§ EXERCISE DETAILS
The entries below should be transcribed exactly, every one of them.

§ Saved entries
----------

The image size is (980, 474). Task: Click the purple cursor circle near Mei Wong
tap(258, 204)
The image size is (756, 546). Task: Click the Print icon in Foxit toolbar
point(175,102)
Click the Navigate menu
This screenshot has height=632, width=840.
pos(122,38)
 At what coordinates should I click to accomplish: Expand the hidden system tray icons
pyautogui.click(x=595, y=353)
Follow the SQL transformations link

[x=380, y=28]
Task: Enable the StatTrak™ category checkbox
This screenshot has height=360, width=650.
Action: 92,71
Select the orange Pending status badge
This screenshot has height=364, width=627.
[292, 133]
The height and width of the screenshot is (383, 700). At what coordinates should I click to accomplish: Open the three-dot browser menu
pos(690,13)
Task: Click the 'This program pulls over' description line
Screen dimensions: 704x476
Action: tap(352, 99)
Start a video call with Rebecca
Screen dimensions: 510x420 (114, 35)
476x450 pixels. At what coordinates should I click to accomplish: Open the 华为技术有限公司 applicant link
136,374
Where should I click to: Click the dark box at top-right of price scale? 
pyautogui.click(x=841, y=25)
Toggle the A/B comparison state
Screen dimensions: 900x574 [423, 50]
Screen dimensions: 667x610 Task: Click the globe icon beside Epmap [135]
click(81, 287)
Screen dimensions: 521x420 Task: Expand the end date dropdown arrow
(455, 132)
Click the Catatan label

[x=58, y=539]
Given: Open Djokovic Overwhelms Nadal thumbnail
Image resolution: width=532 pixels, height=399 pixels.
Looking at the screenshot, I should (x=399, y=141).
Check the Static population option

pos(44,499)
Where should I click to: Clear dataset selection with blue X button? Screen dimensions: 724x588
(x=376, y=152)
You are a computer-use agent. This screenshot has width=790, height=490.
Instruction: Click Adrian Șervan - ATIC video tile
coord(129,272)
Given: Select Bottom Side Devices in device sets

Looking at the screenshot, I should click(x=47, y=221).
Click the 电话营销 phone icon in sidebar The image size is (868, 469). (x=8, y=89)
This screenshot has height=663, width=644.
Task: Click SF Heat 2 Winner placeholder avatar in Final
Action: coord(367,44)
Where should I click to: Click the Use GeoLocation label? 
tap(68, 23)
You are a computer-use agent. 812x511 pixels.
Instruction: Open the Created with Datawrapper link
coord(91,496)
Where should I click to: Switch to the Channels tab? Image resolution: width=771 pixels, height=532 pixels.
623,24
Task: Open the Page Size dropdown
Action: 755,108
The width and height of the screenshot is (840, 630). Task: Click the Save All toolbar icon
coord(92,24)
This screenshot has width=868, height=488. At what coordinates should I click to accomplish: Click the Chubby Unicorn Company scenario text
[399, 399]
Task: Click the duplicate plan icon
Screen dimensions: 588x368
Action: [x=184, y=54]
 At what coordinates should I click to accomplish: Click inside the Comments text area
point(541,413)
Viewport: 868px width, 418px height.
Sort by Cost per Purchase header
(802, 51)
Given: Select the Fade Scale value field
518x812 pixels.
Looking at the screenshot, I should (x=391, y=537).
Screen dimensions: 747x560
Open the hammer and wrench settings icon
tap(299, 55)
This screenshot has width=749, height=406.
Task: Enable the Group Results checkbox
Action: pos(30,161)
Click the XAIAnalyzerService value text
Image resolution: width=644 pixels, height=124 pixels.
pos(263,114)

----------

§ TASK ANSWER
The image size is (980, 474). Task: Click the purple cursor circle near Mei Wong
tap(258, 204)
The image size is (756, 546). Task: Click the Print icon in Foxit toolbar
point(175,102)
Click the Navigate menu
This screenshot has height=632, width=840.
pos(122,38)
 At what coordinates should I click to accomplish: Expand the hidden system tray icons
pyautogui.click(x=595, y=353)
Follow the SQL transformations link

[x=380, y=28]
Task: Enable the StatTrak™ category checkbox
This screenshot has height=360, width=650.
Action: 92,71
Select the orange Pending status badge
This screenshot has height=364, width=627.
[292, 133]
The height and width of the screenshot is (383, 700). At what coordinates should I click to accomplish: Open the three-dot browser menu
pos(690,13)
Task: Click the 'This program pulls over' description line
Screen dimensions: 704x476
Action: tap(352, 99)
Start a video call with Rebecca
Screen dimensions: 510x420 (114, 35)
476x450 pixels. At what coordinates should I click to accomplish: Open the 华为技术有限公司 applicant link
136,374
Where should I click to: Click the dark box at top-right of price scale? 
pyautogui.click(x=841, y=25)
Toggle the A/B comparison state
Screen dimensions: 900x574 [423, 50]
Screen dimensions: 667x610 Task: Click the globe icon beside Epmap [135]
click(81, 287)
Screen dimensions: 521x420 Task: Expand the end date dropdown arrow
(455, 132)
Click the Catatan label

[x=58, y=539]
Given: Open Djokovic Overwhelms Nadal thumbnail
Image resolution: width=532 pixels, height=399 pixels.
Looking at the screenshot, I should (x=399, y=141).
Check the Static population option

pos(44,499)
Where should I click to: Clear dataset selection with blue X button? Screen dimensions: 724x588
(x=376, y=152)
You are a computer-use agent. This screenshot has width=790, height=490.
Instruction: Click Adrian Șervan - ATIC video tile
coord(129,272)
Given: Select Bottom Side Devices in device sets

Looking at the screenshot, I should click(x=47, y=221).
Click the 电话营销 phone icon in sidebar The image size is (868, 469). (x=8, y=89)
This screenshot has height=663, width=644.
Task: Click SF Heat 2 Winner placeholder avatar in Final
Action: coord(367,44)
Where should I click to: Click the Use GeoLocation label? 
tap(68, 23)
You are a computer-use agent. 812x511 pixels.
Instruction: Open the Created with Datawrapper link
coord(91,496)
Where should I click to: Switch to the Channels tab? Image resolution: width=771 pixels, height=532 pixels.
623,24
Task: Open the Page Size dropdown
Action: 755,108
The width and height of the screenshot is (840, 630). Task: Click the Save All toolbar icon
coord(92,24)
This screenshot has width=868, height=488. At what coordinates should I click to accomplish: Click the Chubby Unicorn Company scenario text
[399, 399]
Task: Click the duplicate plan icon
Screen dimensions: 588x368
Action: [x=184, y=54]
 At what coordinates should I click to accomplish: Click inside the Comments text area
point(541,413)
Viewport: 868px width, 418px height.
Sort by Cost per Purchase header
(802, 51)
Given: Select the Fade Scale value field
518x812 pixels.
Looking at the screenshot, I should (x=391, y=537).
Screen dimensions: 747x560
Open the hammer and wrench settings icon
tap(299, 55)
This screenshot has width=749, height=406.
Task: Enable the Group Results checkbox
Action: pos(30,161)
Click the XAIAnalyzerService value text
Image resolution: width=644 pixels, height=124 pixels.
pos(263,114)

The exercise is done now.